TRY IT:
From the line with "Followers (58, 848)" to the line with "フレンチフルコースセット for Only I(パターンA) (212, 383)", retype each line exactly as it stands in the records below, but skip the pictures.

Stored items:
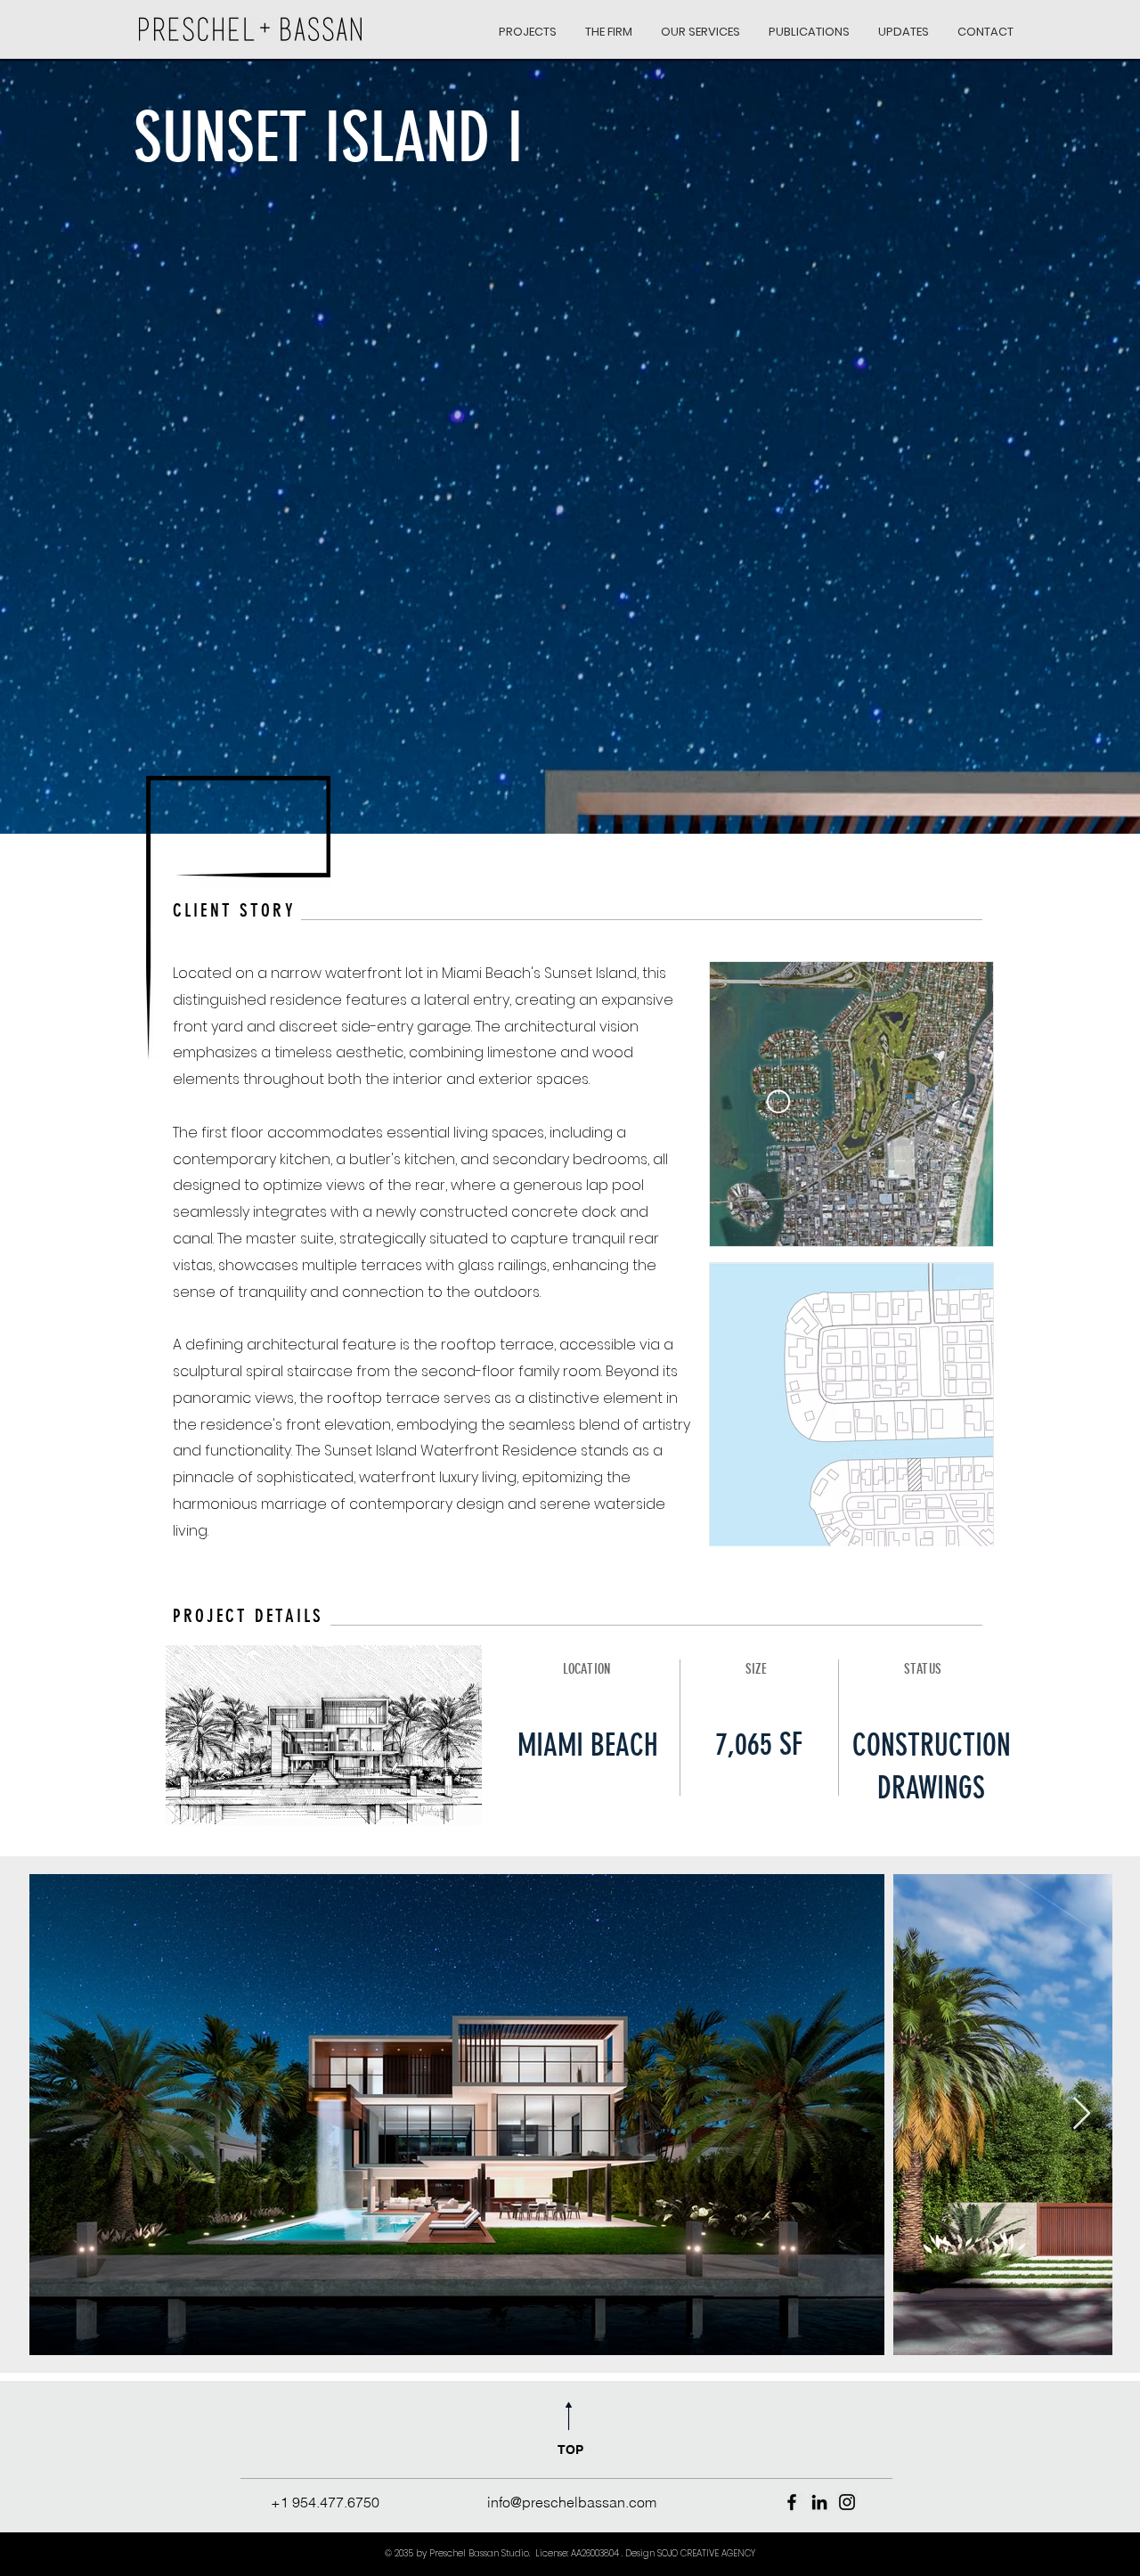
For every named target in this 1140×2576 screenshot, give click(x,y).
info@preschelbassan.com (571, 2502)
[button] (527, 24)
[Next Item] (1081, 2114)
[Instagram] (847, 2502)
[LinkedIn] (819, 2502)
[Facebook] (791, 2502)
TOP (570, 2449)
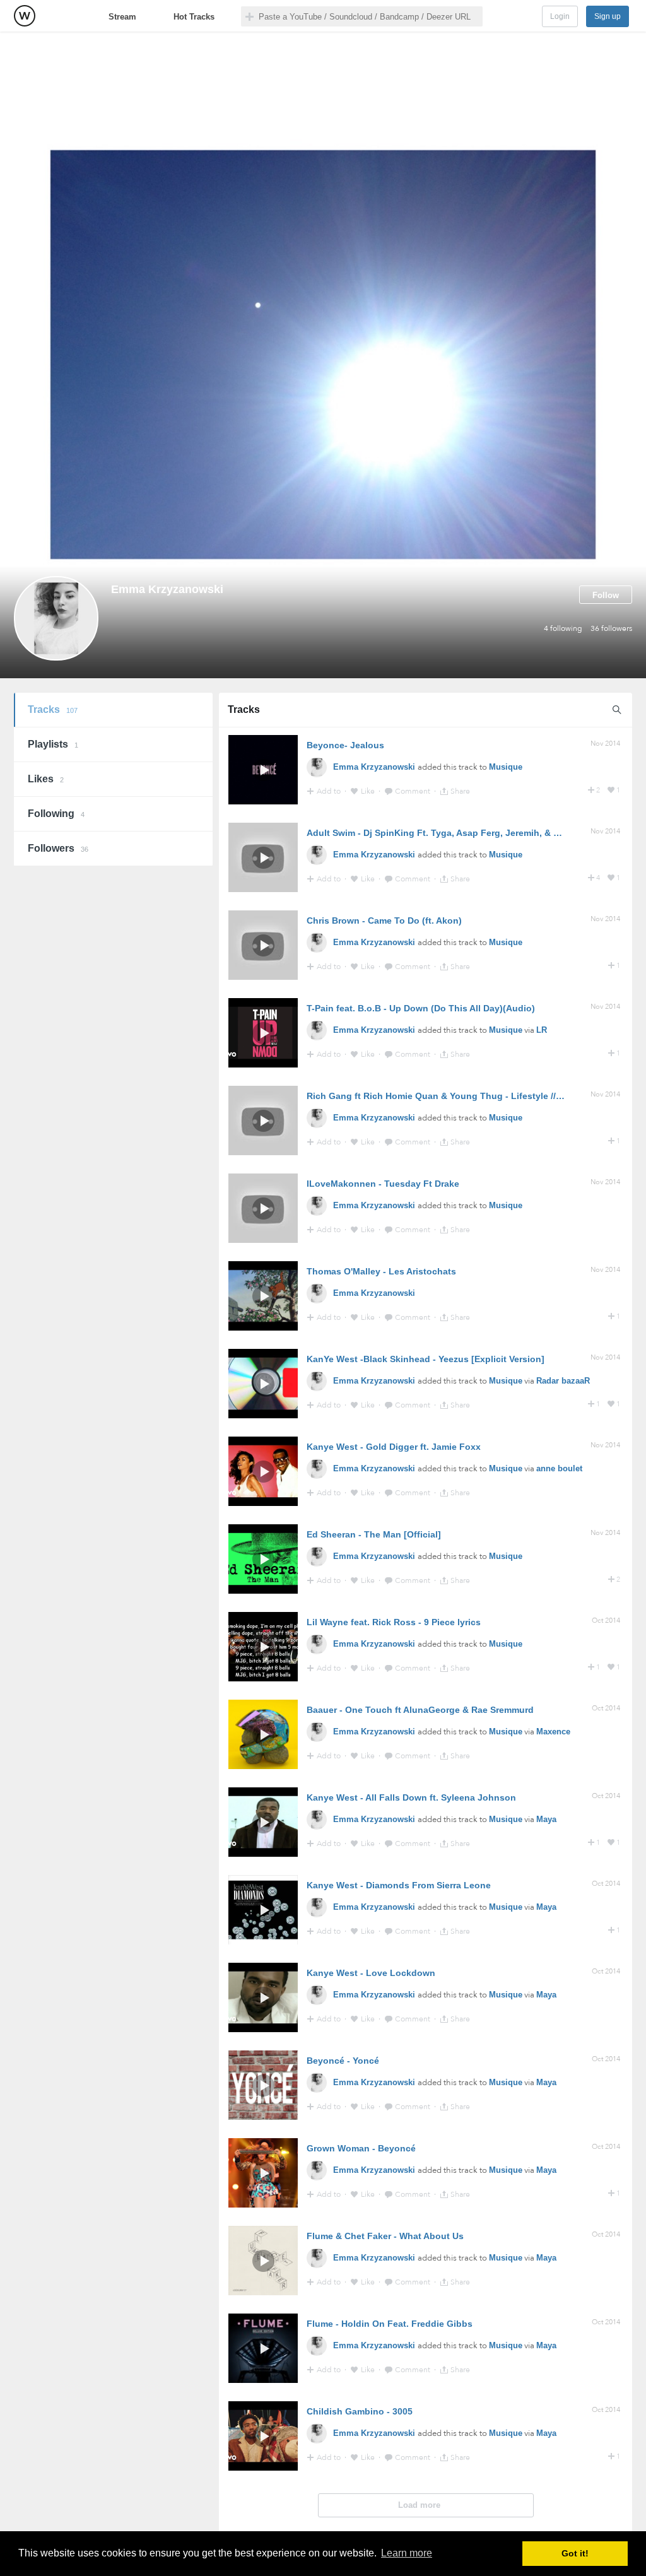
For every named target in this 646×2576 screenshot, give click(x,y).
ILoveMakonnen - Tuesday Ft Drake (383, 1184)
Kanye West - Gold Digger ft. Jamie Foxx (394, 1447)
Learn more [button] (406, 2553)
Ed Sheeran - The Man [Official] (374, 1534)
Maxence (553, 1731)
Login (560, 16)
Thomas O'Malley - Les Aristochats (381, 1271)
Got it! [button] (575, 2553)
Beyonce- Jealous (345, 745)
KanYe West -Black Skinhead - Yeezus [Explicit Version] (425, 1359)
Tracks (53, 709)
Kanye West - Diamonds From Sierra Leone (399, 1885)
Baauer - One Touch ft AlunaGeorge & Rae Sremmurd (420, 1710)
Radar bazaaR (563, 1380)
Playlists (53, 744)
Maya (546, 1819)
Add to (330, 791)
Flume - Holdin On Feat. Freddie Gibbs (390, 2324)
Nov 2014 (605, 743)
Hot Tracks (193, 16)
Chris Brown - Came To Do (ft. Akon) (384, 920)
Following (56, 813)
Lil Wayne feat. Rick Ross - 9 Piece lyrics (394, 1622)
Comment (413, 791)
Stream (122, 16)
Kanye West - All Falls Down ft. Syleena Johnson (411, 1797)
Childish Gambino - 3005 (360, 2411)
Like (369, 791)
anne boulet (559, 1468)
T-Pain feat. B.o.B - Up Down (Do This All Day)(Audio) (421, 1008)
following (563, 628)
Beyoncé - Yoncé (343, 2061)
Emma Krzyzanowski (375, 767)
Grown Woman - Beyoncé (361, 2148)
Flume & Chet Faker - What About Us (385, 2236)
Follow (605, 595)
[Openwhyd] (24, 15)
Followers (58, 848)
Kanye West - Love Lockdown (371, 1973)
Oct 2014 (606, 1620)
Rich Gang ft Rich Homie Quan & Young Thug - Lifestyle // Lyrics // (449, 1096)
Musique (505, 767)
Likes (46, 778)
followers (611, 628)
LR (541, 1030)
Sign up (607, 16)
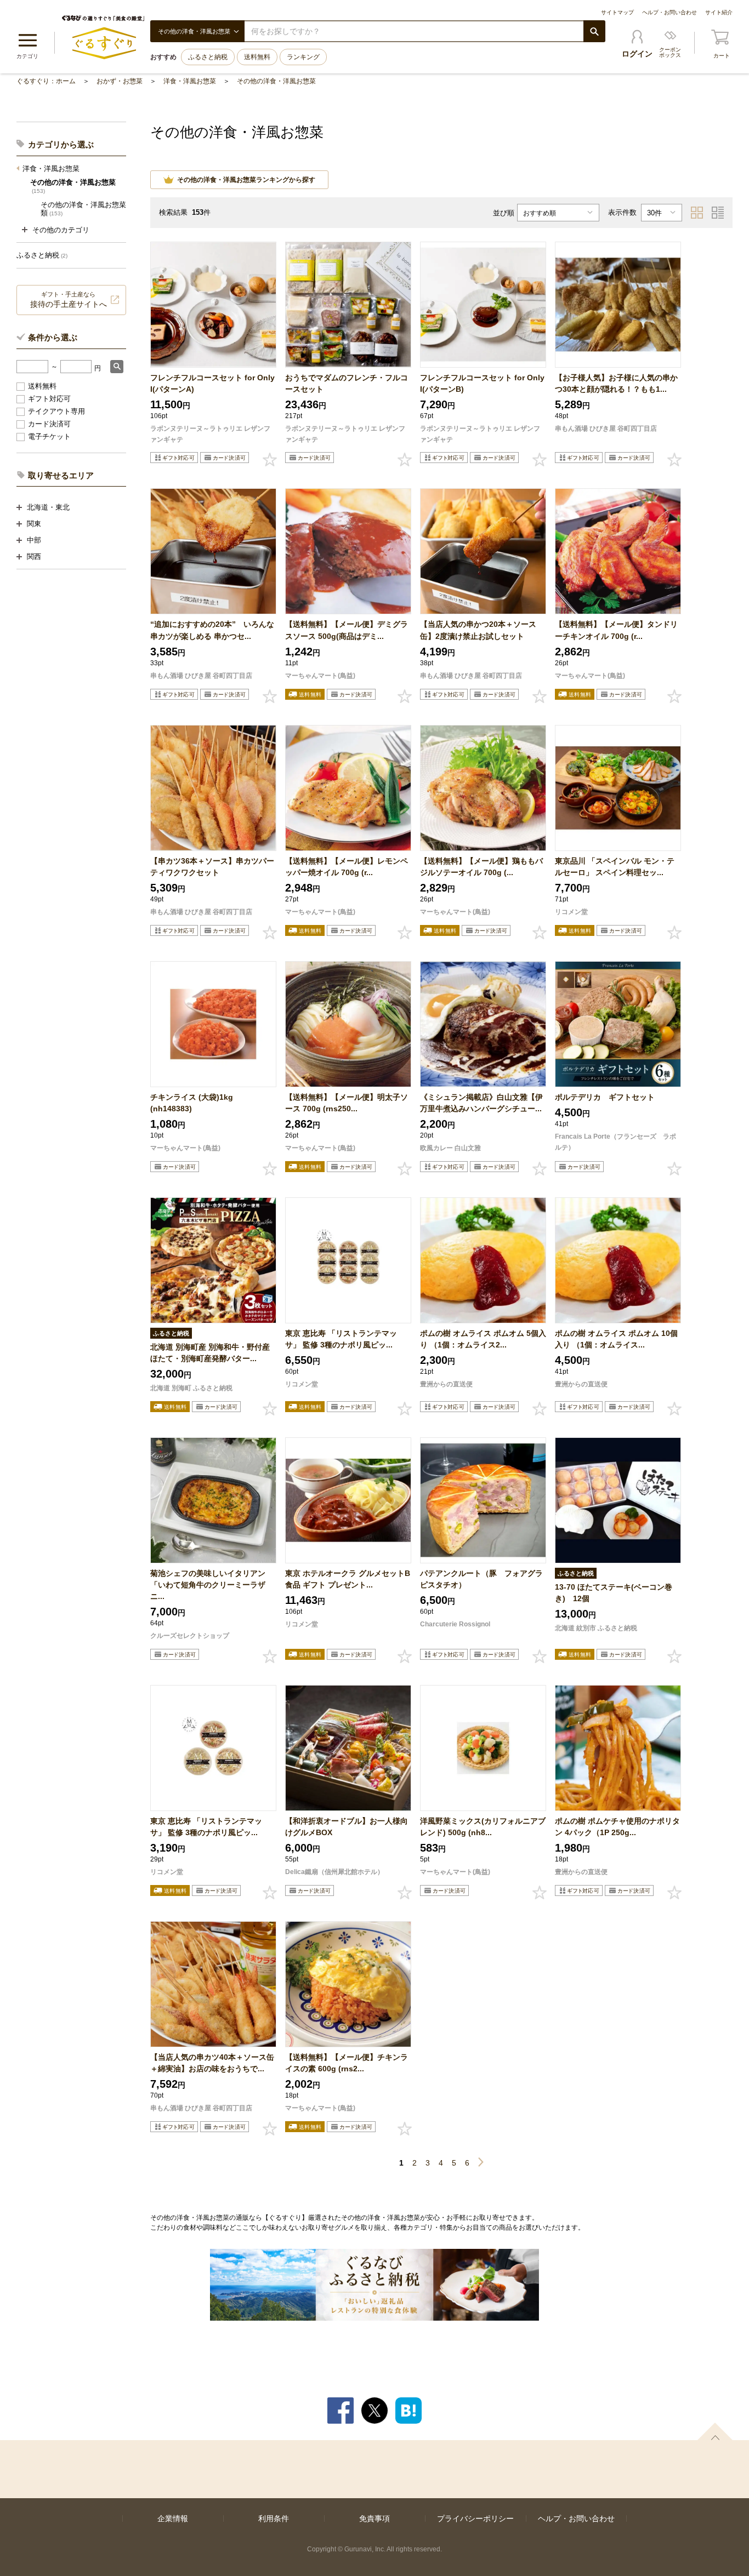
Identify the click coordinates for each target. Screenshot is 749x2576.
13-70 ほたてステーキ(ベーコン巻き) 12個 (613, 1593)
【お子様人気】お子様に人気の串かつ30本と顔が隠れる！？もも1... (616, 383)
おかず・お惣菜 (120, 81)
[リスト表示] (718, 213)
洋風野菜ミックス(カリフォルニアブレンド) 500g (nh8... (483, 1827)
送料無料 (257, 57)
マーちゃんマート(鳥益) (320, 675)
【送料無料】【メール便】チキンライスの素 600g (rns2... (346, 2063)
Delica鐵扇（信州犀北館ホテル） (334, 1872)
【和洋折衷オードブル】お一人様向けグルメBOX (346, 1827)
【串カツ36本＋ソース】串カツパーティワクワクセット (212, 866)
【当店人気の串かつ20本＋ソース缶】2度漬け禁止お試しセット (478, 630)
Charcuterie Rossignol (455, 1624)
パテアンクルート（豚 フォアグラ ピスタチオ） (483, 1579)
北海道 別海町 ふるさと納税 (191, 1388)
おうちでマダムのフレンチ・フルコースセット (346, 383)
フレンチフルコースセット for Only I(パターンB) (482, 383)
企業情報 (172, 2518)
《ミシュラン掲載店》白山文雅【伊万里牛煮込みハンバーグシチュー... (481, 1103)
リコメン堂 (571, 912)
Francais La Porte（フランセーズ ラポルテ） (615, 1142)
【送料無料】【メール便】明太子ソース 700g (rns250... (346, 1103)
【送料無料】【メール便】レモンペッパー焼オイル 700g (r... (346, 866)
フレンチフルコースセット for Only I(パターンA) (212, 383)
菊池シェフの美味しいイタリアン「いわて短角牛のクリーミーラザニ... (207, 1585)
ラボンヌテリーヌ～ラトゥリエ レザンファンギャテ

EXERCISE RESULT:
Followers (58, 848)
Kanye West - Love Lockdown (371, 1973)
Oct 2014 (606, 1620)
Rich Gang ft Rich Homie Quan & Young Thug - Lifestyle // Lyrics // (449, 1096)
Musique (505, 767)
Likes (46, 778)
followers (611, 628)
LR (541, 1030)
Sign up (607, 16)
Identify the click coordinates for each target. Screenshot is 749x2576.
13-70 ほたてステーキ(ベーコン巻き) 12個 (613, 1593)
【お子様人気】お子様に人気の串かつ30本と顔が隠れる！？もも1... (616, 383)
おかず・お惣菜 (120, 81)
[リスト表示] (718, 213)
洋風野菜ミックス(カリフォルニアブレンド) 500g (nh8... (483, 1827)
送料無料 (257, 57)
マーちゃんマート(鳥益) (320, 675)
【送料無料】【メール便】チキンライスの素 600g (rns2... (346, 2063)
Delica鐵扇（信州犀北館ホテル） (334, 1872)
【和洋折衷オードブル】お一人様向けグルメBOX (346, 1827)
【串カツ36本＋ソース】串カツパーティワクワクセット (212, 866)
【当店人気の串かつ20本＋ソース缶】2度漬け禁止お試しセット (478, 630)
Charcuterie Rossignol (455, 1624)
パテアンクルート（豚 フォアグラ ピスタチオ） (483, 1579)
北海道 別海町 ふるさと納税 (191, 1388)
おうちでマダムのフレンチ・フルコースセット (346, 383)
フレンチフルコースセット for Only I(パターンB) (482, 383)
企業情報 (172, 2518)
《ミシュラン掲載店》白山文雅【伊万里牛煮込みハンバーグシチュー... (481, 1103)
リコメン堂 (571, 912)
Francais La Porte（フランセーズ ラポルテ） (615, 1142)
【送料無料】【メール便】明太子ソース 700g (rns250... (346, 1103)
【送料無料】【メール便】レモンペッパー焼オイル 700g (r... (346, 866)
フレンチフルコースセット for Only I(パターンA) (212, 383)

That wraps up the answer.